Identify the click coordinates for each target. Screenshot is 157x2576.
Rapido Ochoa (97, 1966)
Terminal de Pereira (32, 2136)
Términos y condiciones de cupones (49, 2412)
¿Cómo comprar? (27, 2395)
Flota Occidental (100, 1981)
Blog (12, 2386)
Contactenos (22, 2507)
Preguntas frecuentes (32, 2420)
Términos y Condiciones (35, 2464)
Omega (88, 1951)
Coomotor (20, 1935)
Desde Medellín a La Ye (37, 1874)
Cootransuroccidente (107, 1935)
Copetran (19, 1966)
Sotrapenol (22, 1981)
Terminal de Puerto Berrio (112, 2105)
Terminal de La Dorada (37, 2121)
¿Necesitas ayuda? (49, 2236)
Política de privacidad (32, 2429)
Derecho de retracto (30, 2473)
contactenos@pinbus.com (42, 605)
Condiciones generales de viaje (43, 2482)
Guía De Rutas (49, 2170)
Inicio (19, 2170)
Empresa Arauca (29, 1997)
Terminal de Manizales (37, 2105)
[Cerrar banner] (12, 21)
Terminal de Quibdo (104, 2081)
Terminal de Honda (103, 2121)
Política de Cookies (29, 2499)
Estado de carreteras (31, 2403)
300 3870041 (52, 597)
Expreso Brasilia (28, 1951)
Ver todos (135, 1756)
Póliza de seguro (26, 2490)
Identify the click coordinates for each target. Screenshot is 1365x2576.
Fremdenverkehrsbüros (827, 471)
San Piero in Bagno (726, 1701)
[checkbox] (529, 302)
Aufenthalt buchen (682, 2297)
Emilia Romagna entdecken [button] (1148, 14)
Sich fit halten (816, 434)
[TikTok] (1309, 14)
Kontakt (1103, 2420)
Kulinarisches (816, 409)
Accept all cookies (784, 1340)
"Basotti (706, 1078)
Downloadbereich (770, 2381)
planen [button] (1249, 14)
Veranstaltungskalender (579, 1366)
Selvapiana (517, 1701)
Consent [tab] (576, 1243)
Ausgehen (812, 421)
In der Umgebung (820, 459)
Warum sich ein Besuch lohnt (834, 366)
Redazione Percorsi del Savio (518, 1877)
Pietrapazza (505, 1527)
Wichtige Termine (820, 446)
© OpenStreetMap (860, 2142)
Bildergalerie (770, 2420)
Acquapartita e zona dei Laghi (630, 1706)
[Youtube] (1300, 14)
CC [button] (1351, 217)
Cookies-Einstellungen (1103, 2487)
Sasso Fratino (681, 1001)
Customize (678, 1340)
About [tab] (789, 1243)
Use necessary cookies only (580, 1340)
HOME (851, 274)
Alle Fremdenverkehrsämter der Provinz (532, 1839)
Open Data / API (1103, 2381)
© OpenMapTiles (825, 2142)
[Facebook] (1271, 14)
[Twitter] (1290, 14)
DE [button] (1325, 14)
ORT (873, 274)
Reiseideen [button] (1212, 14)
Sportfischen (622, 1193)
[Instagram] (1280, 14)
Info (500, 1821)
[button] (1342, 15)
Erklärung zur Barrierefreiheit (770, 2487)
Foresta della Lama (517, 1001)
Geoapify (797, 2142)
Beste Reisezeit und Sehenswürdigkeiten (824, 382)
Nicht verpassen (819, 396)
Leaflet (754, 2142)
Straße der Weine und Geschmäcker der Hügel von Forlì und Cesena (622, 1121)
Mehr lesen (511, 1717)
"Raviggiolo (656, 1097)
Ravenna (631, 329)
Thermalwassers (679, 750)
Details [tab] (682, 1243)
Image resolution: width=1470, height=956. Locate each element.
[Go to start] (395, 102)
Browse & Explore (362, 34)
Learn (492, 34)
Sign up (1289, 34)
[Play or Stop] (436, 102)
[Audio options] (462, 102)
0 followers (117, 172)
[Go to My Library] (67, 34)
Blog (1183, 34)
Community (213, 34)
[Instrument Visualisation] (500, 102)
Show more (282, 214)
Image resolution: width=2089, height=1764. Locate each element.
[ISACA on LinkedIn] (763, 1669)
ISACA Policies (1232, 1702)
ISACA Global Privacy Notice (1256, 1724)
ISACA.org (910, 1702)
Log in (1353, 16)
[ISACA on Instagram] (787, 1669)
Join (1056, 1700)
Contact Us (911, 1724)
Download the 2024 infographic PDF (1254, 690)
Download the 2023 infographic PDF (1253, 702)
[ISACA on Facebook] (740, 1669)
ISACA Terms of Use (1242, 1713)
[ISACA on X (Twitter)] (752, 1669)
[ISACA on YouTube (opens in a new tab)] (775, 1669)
+===+
Description of the task> Search the entries for "resolution" and copy each matching line.

Exercise output>
Image resolution: width=1470, height=956. Locate each element.
Image resolution: width=2089, height=1764. Locate each element.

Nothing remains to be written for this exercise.